Exercise task> Can you return, unchanged, the items from the very first line through the line that contains "coord(1067,817)", with both of those lines included?
%%
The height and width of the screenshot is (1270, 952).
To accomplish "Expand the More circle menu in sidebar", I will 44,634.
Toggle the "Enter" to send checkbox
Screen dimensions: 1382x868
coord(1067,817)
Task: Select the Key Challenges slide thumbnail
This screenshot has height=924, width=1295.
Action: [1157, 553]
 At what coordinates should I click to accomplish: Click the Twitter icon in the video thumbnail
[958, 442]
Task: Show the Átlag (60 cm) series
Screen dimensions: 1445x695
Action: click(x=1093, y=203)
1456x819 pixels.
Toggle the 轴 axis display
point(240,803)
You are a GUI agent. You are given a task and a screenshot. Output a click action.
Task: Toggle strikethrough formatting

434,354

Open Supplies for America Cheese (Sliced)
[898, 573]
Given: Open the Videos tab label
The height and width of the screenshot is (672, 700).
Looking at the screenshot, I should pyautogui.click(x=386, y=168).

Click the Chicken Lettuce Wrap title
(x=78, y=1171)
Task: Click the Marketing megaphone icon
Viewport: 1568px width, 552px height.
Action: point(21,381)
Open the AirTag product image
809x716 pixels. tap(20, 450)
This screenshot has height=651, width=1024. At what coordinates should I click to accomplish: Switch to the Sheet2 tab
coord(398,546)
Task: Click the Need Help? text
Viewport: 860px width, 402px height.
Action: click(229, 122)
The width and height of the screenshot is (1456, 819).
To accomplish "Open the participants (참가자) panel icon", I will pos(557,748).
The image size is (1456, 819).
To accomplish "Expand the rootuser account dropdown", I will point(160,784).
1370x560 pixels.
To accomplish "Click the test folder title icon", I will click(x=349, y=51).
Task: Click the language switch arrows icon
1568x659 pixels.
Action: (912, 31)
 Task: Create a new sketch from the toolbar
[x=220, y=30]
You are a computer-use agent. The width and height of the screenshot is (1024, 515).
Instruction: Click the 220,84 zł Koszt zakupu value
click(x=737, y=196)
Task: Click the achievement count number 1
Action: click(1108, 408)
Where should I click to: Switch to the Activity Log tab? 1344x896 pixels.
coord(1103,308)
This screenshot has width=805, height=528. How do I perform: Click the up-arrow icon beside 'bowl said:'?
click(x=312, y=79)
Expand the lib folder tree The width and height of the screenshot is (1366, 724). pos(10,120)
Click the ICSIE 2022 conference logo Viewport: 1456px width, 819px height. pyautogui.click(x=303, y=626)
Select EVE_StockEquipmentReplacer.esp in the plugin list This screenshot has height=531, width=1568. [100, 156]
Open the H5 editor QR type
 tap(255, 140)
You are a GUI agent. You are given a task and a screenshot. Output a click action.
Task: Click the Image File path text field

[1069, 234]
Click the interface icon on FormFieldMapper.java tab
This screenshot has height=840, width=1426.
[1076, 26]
%%
Task solution>
The height and width of the screenshot is (1270, 952).
To accomplish "Expand the More circle menu in sidebar", I will 44,634.
Toggle the "Enter" to send checkbox
Screen dimensions: 1382x868
coord(1067,817)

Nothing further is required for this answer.